A bridge design domain expert presumably understands: - that design process uses strut calculations (and therefore includes measures to guarantee those calculations can never be wrong); - that bridges may be built from steel (and therefore includes inspection routines that guarantee faulty steel can never be used); - that the environment acts on bridges through corrosion and earthquakes (and therefore includes routines that absolutely always preclude failures arising from the bridge's environment); - etc., etc., etc.

Maybe it's just my ignorance or misunderstanding of this domain, but I see Ethereum as naive in its guarantee of perfectly predictable behavior.

A guaranteed flawless protocol that fails (for whatever reason) when implemented in reality, isn't.

In your description I still take away that the root problem isn't in the technology, but in the engineer's implementation. Even a calculation that is guaranteed to produce the correct results [if implemented poorly or with errors or with exclusions] can fail.

The engineer who wrote the contract appears to have made a critical logical error.

That does bring me to your conclusion, though. I've paid less attention to the marketing and promises and have assessed the technology as-is (within the confines of my knowledge) -- as such I see what's possible instead of seeing it as a product that under-delivers.

I wonder if a lot of people (especially on HN) would view it differently if it weren't for such bold claims on the developers' part. I mean, I think you're probably right in it being naive in its guarantee of predictability. I think any actors on the platform should assume its supposedly perfectly predictable behaviour is not quite so when they take to designing software or a contract. But that's part of what I meant when I've said it comes down to engineering practice -- when it comes to critical systems assumptions just shouldn't be made in young technology no matter what anybody tries to sell you.

Well, the original comment that I excerpted from was discussing the flaw in the very idea of smart contracts superseding human-readable agreements (ie, "the code is the law, and anything we say about the code is just so much noise").

So, yes, in reposting I generalized from "smart contracts are a bad idea" to "Ethereum is a bad idea". Considering how essential the smart contract is to essence of Ethereum, I feel comfortable making that generalization.

Side note: "the essence of ethereum" would make a great subtitle for Drakkar Noir.
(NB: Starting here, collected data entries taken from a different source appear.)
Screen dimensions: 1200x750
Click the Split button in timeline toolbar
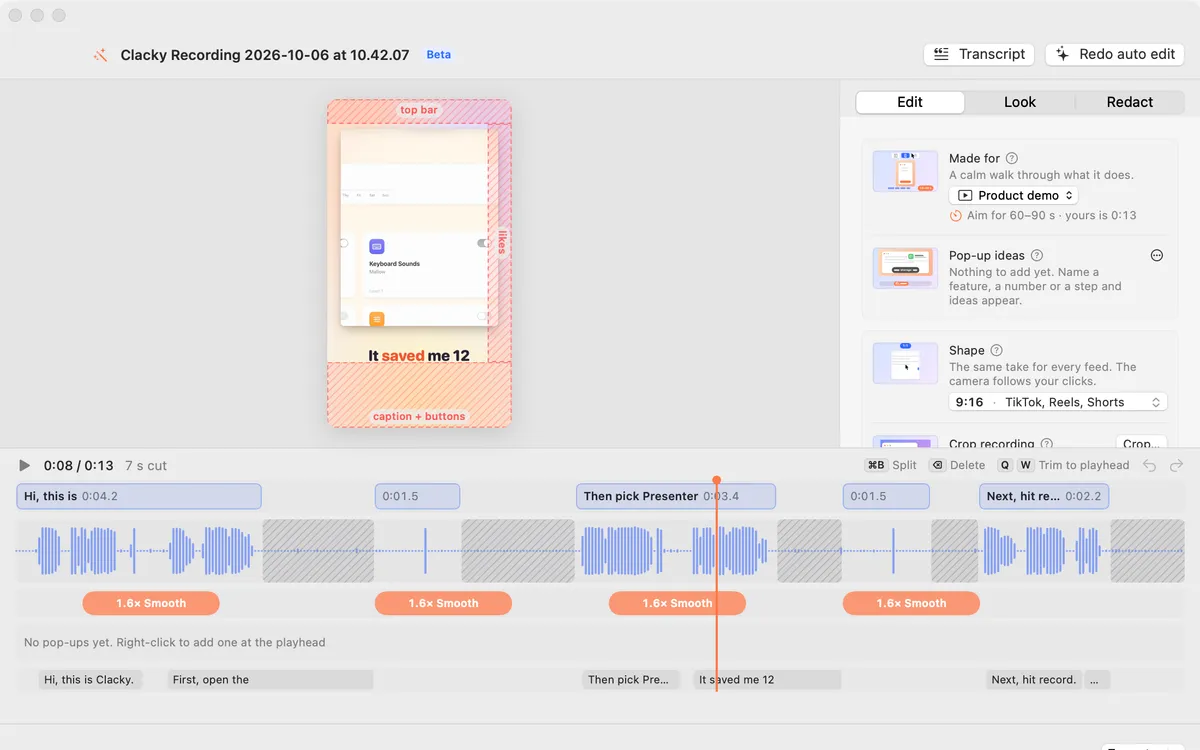point(891,465)
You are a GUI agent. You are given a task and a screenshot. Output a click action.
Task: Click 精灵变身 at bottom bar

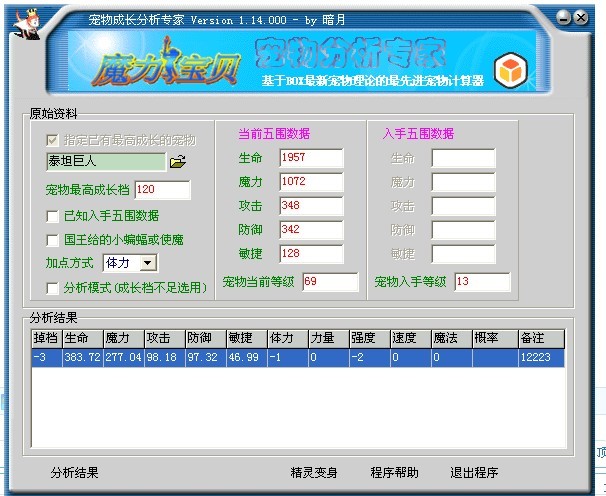click(x=313, y=472)
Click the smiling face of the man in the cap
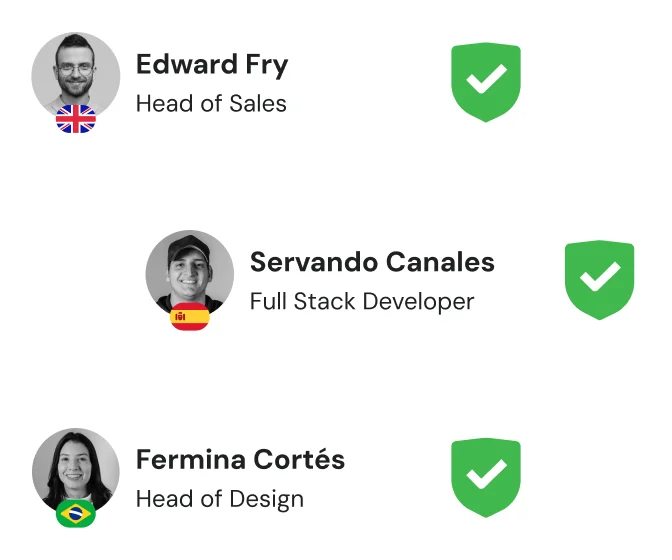This screenshot has width=672, height=560. pos(189,271)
Well for one, perhaps systems should not be designed in such a way that a single flaw or mistake brings down the entire system...

Absolutely. A critique one could also point at TCI/IP before anyone running servers began to load balance their websites and other services.

Would you blame the the steel (or the concept of bridges in whole) for the Tacoma Narrows bridge waving in the wind?

The whole point of TCP/IP was understanding that networks are unreliable, and introducing schemes check for the receipt of packets, handling lost ones, and changing connection parameters dynamically so fewer packets would be lost in the future.

In essence, TCP/IP is engineers trying their utmost to design a system where a single flaw doesn't result in the whole data stream being corrupted.

Add HTML browsers into it, which is extremely tolerant of input mistakes and you have a total system that will handle random losses pretty well.

That is until somebody writes a simple script to utilize the protocol to overload an end server with requests, then a server not equipped to handle such a load will fail due to an exploit that wasn't immediately obvious (of course it is now. It's an assumed part of best practice for any large project.)

The protocol doesn't offer any recourse itself, and the end user who might suffer because of such an attack has no defense. They rely on the ability of the engineers involved and some technical voodoo they don't understand to keep everything safe and working for them. That's my point -- I wasn't comparing the technologies directly, but their roles in a larger system.

Solidity is a pretty core part of Ethereum at this moment. It is demonstrably utter garbage, as this bug illustrates.